*Dataset entries*.
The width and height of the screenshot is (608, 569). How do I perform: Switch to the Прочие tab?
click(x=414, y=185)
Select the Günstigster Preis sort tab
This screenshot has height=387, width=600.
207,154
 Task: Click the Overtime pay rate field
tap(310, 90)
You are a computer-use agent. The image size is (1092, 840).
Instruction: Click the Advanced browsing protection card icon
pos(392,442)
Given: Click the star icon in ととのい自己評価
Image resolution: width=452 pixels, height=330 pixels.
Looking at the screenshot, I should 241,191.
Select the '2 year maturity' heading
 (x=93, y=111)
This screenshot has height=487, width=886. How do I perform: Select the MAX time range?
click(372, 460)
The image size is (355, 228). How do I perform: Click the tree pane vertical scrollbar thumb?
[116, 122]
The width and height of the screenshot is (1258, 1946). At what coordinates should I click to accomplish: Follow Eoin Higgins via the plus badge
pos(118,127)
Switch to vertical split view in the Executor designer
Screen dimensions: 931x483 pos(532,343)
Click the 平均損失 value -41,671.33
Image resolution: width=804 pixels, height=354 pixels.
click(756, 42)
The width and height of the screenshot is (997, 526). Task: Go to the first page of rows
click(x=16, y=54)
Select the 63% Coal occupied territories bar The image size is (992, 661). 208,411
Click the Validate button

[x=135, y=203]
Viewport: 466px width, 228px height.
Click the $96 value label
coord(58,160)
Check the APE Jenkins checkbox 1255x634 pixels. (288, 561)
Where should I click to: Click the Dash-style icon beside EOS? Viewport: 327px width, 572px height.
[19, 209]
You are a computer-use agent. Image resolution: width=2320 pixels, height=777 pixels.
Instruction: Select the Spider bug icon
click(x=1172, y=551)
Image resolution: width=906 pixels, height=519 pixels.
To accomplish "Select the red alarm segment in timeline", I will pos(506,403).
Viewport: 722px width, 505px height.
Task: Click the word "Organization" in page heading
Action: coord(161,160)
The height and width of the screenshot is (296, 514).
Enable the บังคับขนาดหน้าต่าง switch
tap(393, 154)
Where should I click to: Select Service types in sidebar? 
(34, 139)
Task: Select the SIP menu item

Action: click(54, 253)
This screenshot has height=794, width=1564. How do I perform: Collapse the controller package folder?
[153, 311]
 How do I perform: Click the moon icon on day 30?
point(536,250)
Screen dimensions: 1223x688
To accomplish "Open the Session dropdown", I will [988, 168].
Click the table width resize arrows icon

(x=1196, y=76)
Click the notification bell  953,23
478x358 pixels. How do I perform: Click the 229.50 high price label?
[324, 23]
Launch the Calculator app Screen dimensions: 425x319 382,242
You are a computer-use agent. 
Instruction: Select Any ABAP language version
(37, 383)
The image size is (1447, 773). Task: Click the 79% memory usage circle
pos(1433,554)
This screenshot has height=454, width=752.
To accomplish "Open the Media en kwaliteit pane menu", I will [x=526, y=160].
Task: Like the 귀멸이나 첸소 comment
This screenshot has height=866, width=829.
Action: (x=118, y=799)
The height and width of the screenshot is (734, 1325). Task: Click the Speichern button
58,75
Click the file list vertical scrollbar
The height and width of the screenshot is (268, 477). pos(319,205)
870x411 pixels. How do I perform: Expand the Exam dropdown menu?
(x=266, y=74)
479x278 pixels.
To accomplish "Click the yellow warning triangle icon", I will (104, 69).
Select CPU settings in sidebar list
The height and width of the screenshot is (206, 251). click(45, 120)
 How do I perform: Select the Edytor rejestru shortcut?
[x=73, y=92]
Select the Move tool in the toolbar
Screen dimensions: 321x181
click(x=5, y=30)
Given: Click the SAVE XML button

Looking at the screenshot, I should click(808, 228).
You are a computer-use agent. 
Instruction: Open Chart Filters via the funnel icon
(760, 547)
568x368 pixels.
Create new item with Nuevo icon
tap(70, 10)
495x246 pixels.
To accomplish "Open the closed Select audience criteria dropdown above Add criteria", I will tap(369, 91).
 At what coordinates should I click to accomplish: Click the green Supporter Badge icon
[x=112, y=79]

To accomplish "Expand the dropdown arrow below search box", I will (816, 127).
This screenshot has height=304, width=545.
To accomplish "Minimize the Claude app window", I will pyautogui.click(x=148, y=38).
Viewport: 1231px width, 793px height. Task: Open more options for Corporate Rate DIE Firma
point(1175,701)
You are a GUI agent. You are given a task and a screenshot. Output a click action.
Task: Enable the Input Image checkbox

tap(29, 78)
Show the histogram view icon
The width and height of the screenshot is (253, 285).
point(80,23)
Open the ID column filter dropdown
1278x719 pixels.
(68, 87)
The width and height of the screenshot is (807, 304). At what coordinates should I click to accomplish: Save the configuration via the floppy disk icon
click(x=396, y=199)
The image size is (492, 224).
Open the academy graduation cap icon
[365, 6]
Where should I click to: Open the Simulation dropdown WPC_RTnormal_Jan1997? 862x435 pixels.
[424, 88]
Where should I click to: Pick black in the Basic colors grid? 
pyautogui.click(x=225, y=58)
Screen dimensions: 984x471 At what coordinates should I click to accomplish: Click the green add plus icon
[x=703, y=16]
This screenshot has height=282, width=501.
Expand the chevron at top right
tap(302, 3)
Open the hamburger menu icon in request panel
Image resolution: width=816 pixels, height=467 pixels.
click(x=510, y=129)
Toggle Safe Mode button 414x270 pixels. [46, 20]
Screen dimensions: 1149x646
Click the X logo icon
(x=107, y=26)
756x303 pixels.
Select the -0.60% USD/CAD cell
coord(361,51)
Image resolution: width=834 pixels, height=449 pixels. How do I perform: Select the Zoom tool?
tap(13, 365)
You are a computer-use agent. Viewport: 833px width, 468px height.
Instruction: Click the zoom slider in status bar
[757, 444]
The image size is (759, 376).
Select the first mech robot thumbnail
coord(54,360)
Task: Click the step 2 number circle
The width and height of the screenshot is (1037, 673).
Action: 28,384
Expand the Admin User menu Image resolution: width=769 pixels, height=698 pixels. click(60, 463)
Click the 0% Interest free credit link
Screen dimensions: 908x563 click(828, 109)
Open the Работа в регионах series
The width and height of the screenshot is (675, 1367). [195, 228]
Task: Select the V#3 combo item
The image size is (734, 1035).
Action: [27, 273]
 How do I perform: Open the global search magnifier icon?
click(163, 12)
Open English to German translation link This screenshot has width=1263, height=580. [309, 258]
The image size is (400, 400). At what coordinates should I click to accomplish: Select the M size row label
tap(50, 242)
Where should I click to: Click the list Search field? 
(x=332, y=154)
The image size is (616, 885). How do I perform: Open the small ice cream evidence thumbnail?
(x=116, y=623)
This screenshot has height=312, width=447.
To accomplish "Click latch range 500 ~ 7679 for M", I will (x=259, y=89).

*Your task*.
What is asked for is an exact copy of the lines above from the one containing "How do I perform: Open the global" through the one containing "Open English to", and only those.

*Task result*.
 How do I perform: Open the global search magnifier icon?
click(163, 12)
Open English to German translation link This screenshot has width=1263, height=580. [309, 258]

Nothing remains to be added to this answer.